Article:

From the point of view of the kernel, the compiler† is mutating psmouse.o nine or ten times: first it unlinks the old file, then it creates the new one (O_TRUNCing it if it somehow already exists), and then it write()s into it eight times at six different offsets.

But make doesn’t care about that level of detail; it’s content to work with the knowledge that psmouse.o has changed. So, for transactional purposes, it’s unnecessary to keep noting that psmouse.o keeps changing unless we’re creating new rollback points; it’s adequate to keep a snapshot of its previous state.

We could imagine a filesystem or similar tree structure in which the degree of detail we retain about a transaction’s writes varies dynamically: perhaps after we’ve accumulated a bunch of before-images of sibling “files” that are all being modified at once in a single transaction, we throw up our hands and save a before-image of the whole parent “directory”, thus avoiding any further requirement to interpose write barriers on anything within it.

Similarly, if we have a large numerical array we’re running a mutation loop over, it’s adequate for many purposes to snapshot the whole array before the first mutation, rather than tracking individual mutations on the array. Analogously, array-computation libraries with automatic differentiation like TensorFlow track computational dependencies between entire arrays (vectors, matrices, etc.) rather than individual scalars within them.

The card-marking write barrier developed for Self used a single dirty bit for each chunk of memory (of I think 32 or 64 bytes), keeping the write-barrier data tiny and the write-barrier code fast, at the expense of imposing extra scanning work on the garbage collector. Similarly, for purposes of swapping out individual objects to disk, LOOM (Kaehler & Krasner 1982) used a single dirty bit per Smalltalk object. Logical logging for transactional RDBMS rollback logs typically stores before-images of rows being updated rather than the individual updated fields, and physical logging, used for rapid recovery to checkpoints rather than rolling back individual transactions, instead stores before-images of entire pages. (Terminology varies somewhat between databases.)

And, of course, virtual-memory operating systems typically track memory dirtiness at the granularity of a hardware page — 512 bytes on the VAX and 4096 bytes on most other systems — and handle copy-on-write data at the same granularity. Traditional FORTHs do the same thing, but with 1024-byte blocks.

For our transactional purposes we’d need to do more than set a dirty bit; as with RDBMS logging, we’d need to copy the clean data before modifying it, either into an undo log (as in Noether) or into a buffer of pending writes for the current transaction (to permit optimistic synchronization or constant-time rollback).

In the note on segments and blocks I outlined a virtual-machine system in which the virtual machine has a number of “descriptor registers” which mediate its access to memory, which consists of “segments” and “blocks”; read and write access is checked when a new descriptor is loaded into a descriptor register, while any number of accesses via an already-loaded descriptor can proceed with no further checking. Loading a read/write descriptor register would potentially trigger a copy of the segment or block to be modified. This is explained in more detail in that note.

Eliding unused rollback points

If we’re only using transactions for error recovery and/or peremptory work discarding for responsiveness (not memoization, multithreading with optimistic synchronization, deoptimization, or debugging, as suggested above), then, when a parent procedure invokes a child procedure at a callsite where failures in the child will necessarily propagate to a failure in the parent, it’s not necessary (for execution) to preserve the separate transaction for the child procedure — if the child rolls back, the parent rolls back too. This optimization dramatically reduces the amount of extra work imposed by the transaction system, and in particular something like it is mandatory for systems like Scheme that rely on tail-call optimization for looping.

Supplied information:

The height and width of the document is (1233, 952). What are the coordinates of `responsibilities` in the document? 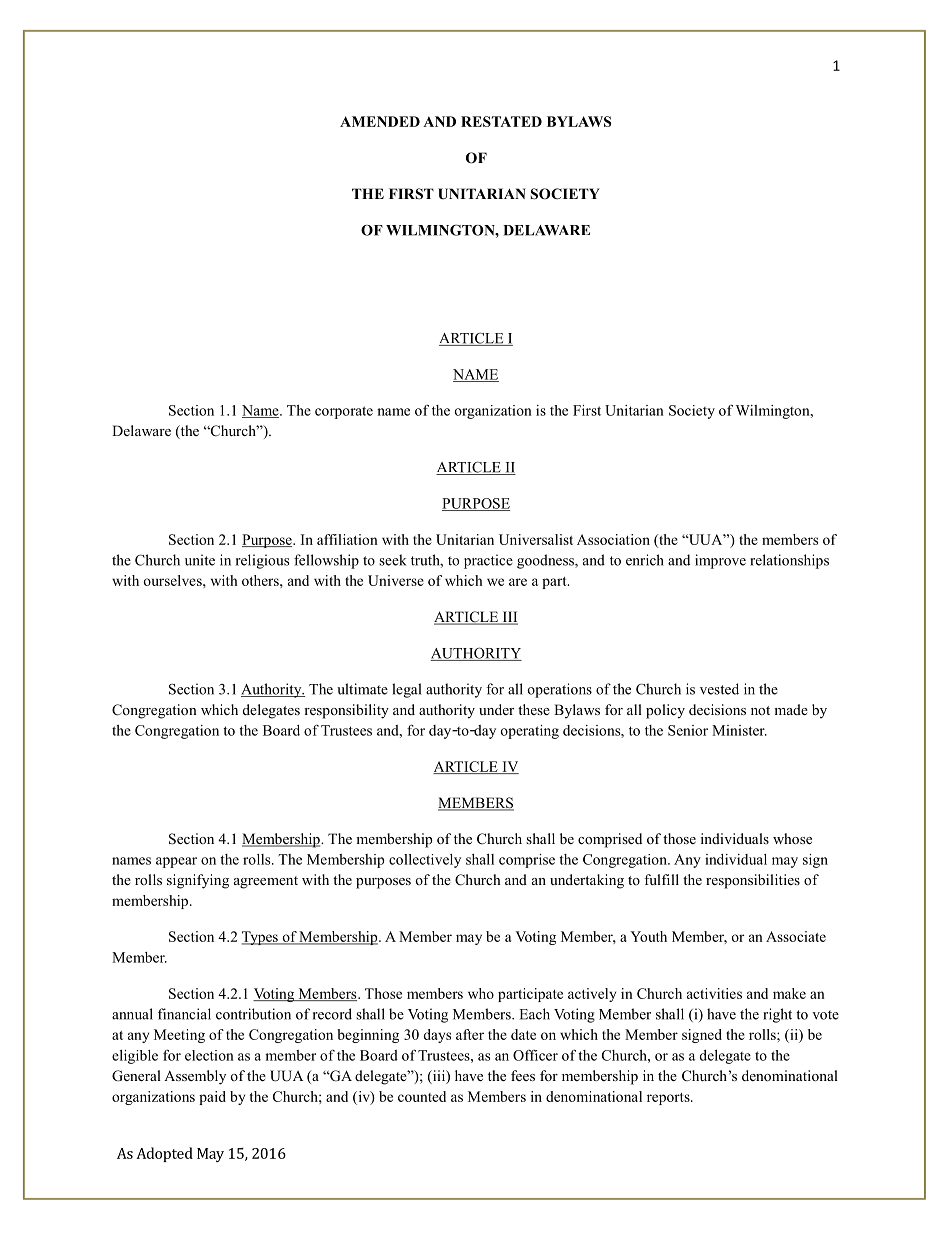 It's located at (753, 881).
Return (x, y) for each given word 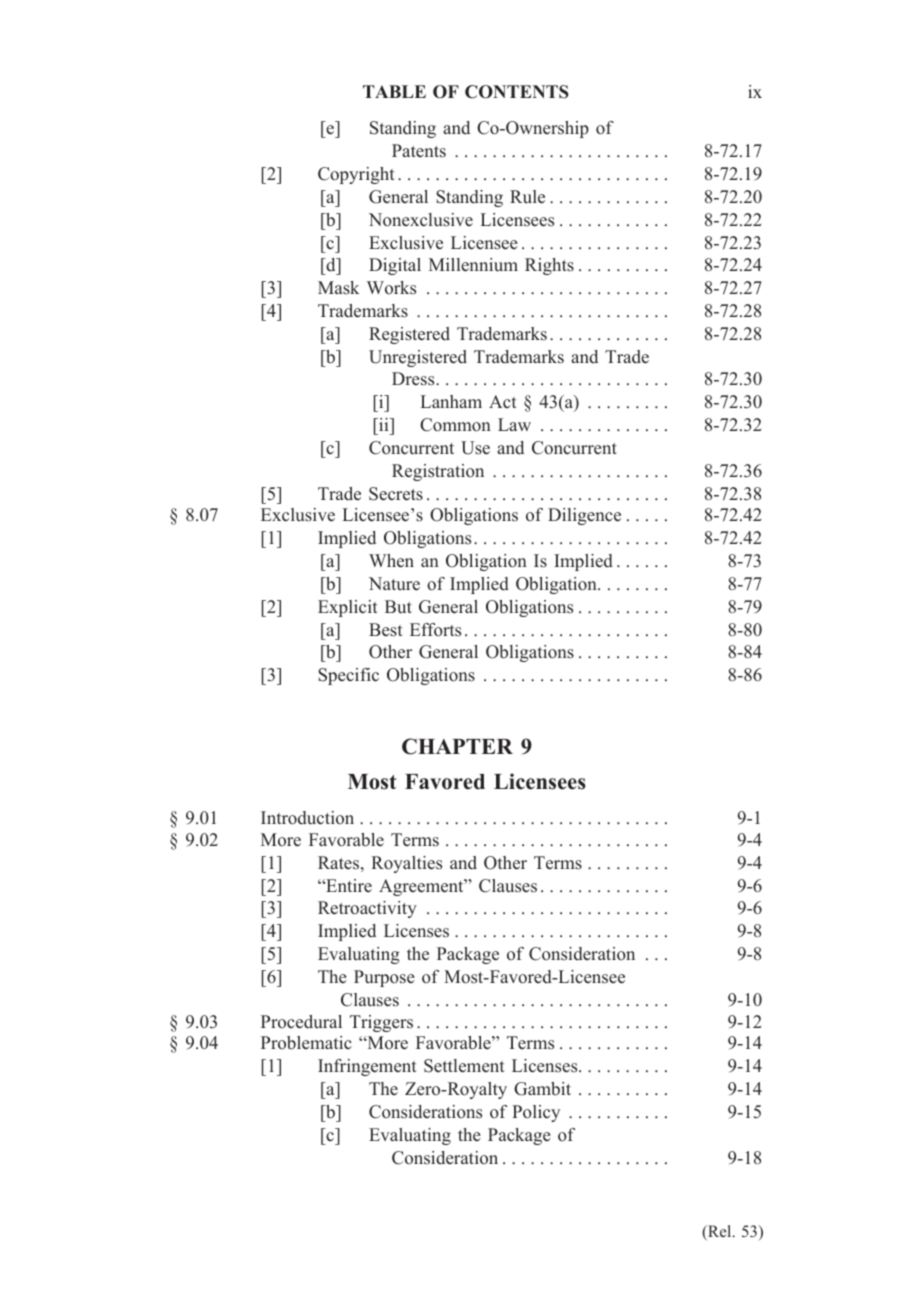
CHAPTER (457, 746)
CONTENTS (517, 92)
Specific (348, 676)
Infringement (367, 1067)
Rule (527, 197)
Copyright (356, 175)
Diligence (584, 516)
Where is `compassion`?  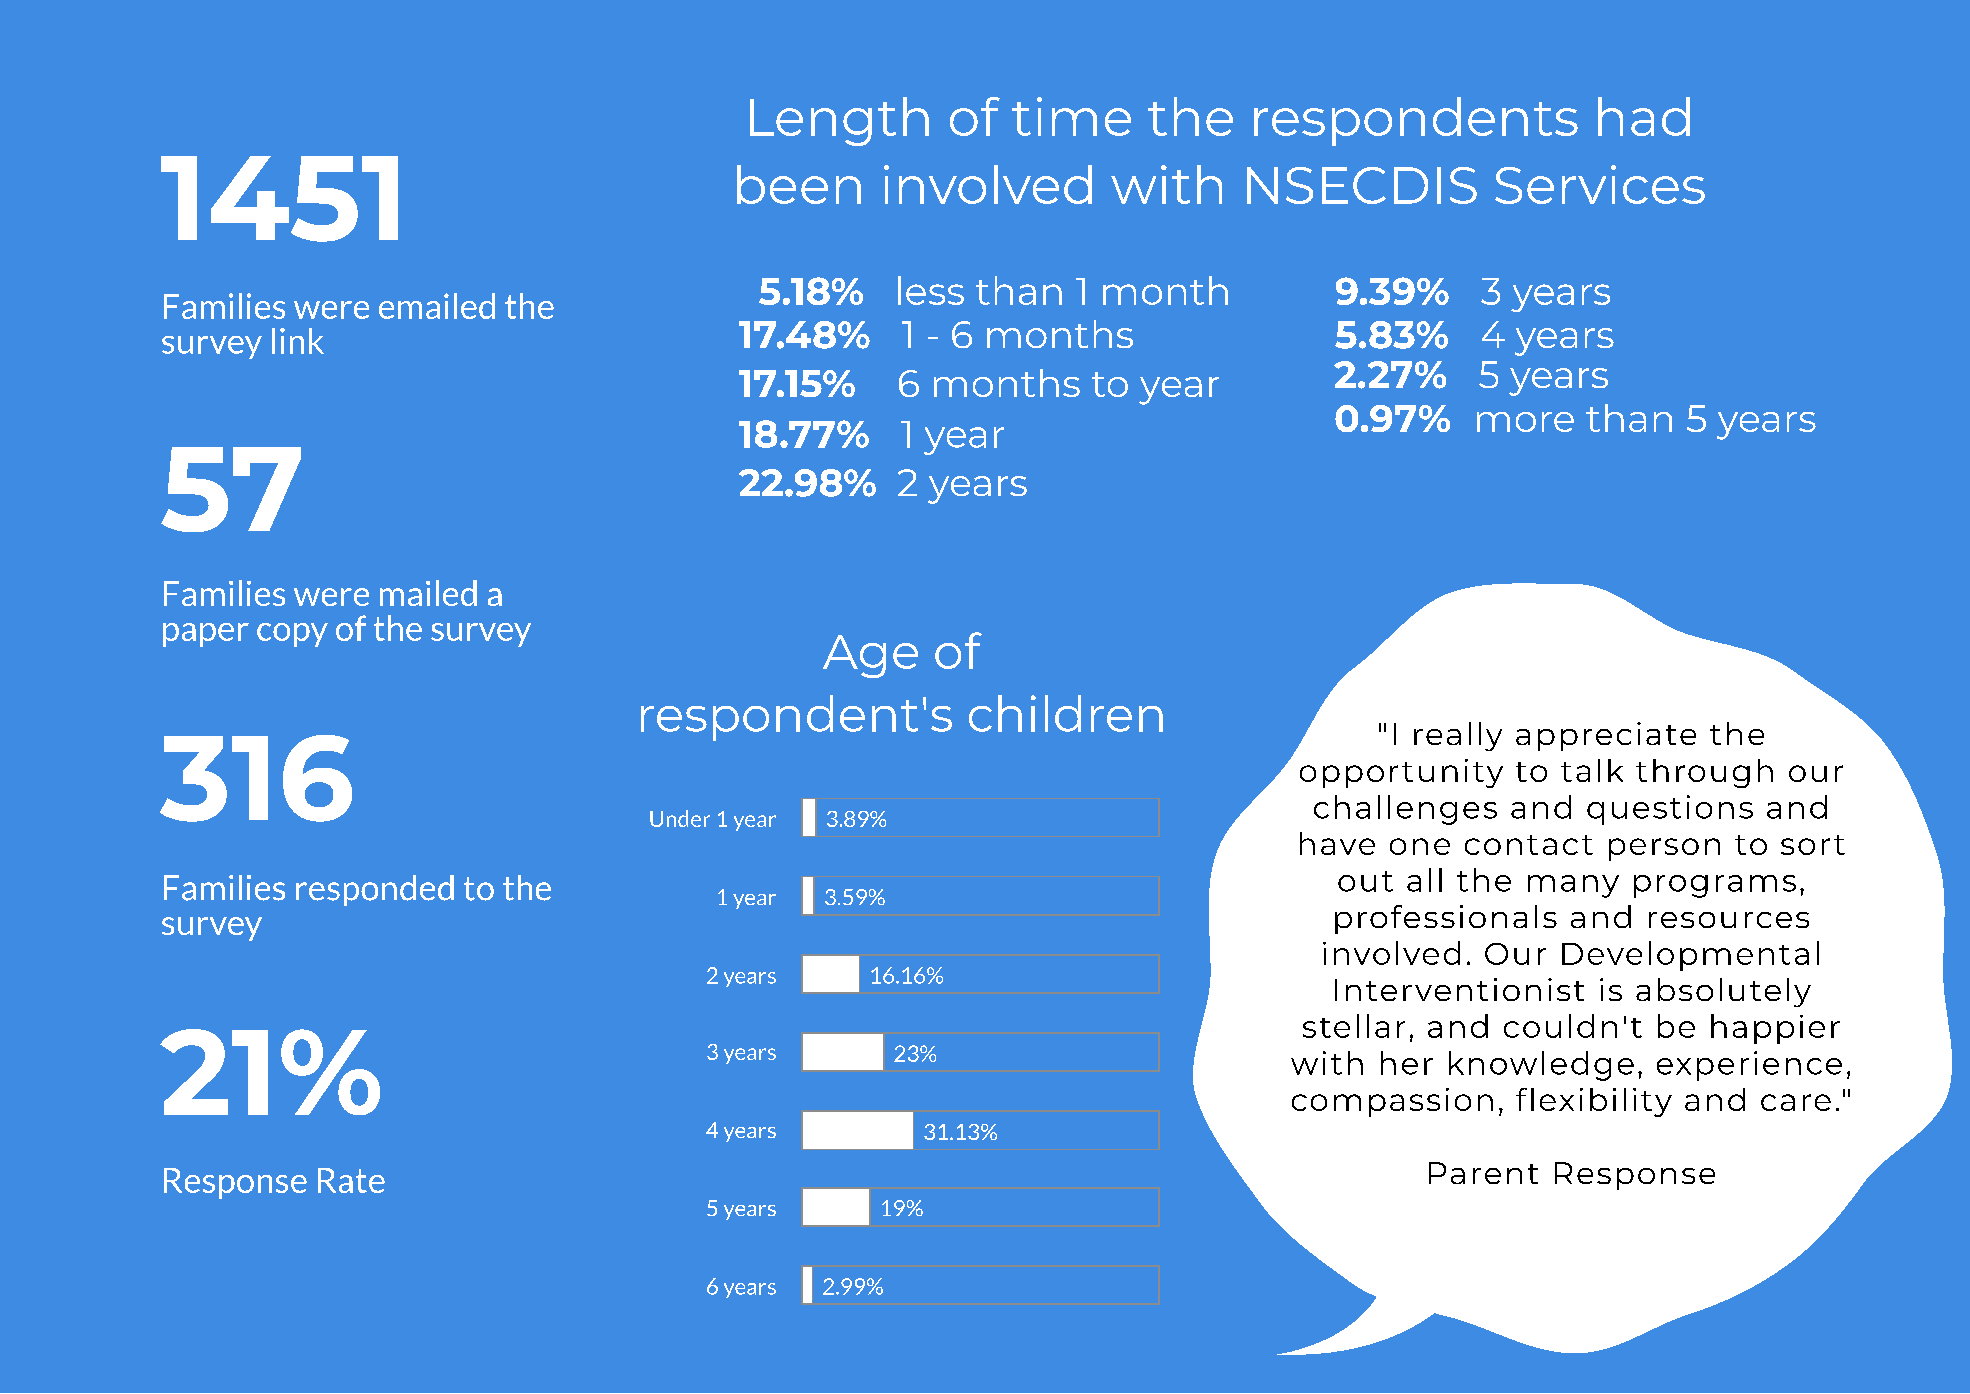
compassion is located at coordinates (1392, 1102).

Written problem 1: In the text on transaction granularity, what size blocks do traditional FORTHs use to track memory dirtiness?
Written problem 2: Pick up the text on transaction granularity after its last sentence and carry it forward.

Final result 1: 1024-byte blocks.

Final result 2:
Local variables and escape analysis

A subroutine can mutate its local variables freely without incurring any transaction overhead, unless those variables are referenceable (something impossible in, for example, Scheme) and references to them have in fact escaped. For example, Pascal-style var parameters can enable references to local variables to be passed to callees, but the language guarantees that once the callees return, those references are no longer live.

Plumbing transactions to the user interface, the filesystem, and the network

Depending on what filesystem you’re running and how deeply you’ve been hurt, you might be able to trust the filesystem to honor your transaction boundaries as well, which means that code inside a transaction can read and write the filesystem freely — but the filesystem must give us a way to keep the writes within a transactional bubble, hidden from the rest of the world at first, and perhaps forever. Also, it must give us a way to transactionally validate our reads when we go to commit, if there’s a possibility the data we read has been modified in the meantime.

This is potentially useful because it means you can run a transaction that includes multiple programs all communicating through the filesystem. This also potentially means you can use this sort of fearless concurrency in things like shell scripts, avoiding the messy failure cases and concurrency problems that normally plague them.

(If you do this with memoization of program outputs, you have a rather standard build system.)

A network file server can participate in your transactions in the same way as a local filesystem. Indeed, a network server need not be implementing anything very similar to a filesystem; it just needs to be participating in a transactional protocol with you, either arbitrating transaction commits and serialization or faithfully deferring to some such arbitration system. A queueing system is a prime candidate.

If you’re willing to embrace the filesystem and networked services as part of your transactions, what about users? In particular, if you can run multiple entire programs inside a giant transaction, you could enable users to create a long-lived transaction that they then have a window into, as a way to experiment with new states they may not want to keep. However, I’m not sure this approach can really deliver a usable user experience of undo and restoration from backups; NixOS has its fans, in part because it offers a much freer model of switching between configurations than simple nested commit/rollback. On the other hand, using this approach for debugging implies that it’s possible for users to see inside an uncommitted transaction, at least within the debugger; being able to can copy things out of the transaction history or an uncommitted transaction might be enough.

(Also, see above about the relationship with REST; the system can be extended in a natural way to prevent lost-update errors in web services.)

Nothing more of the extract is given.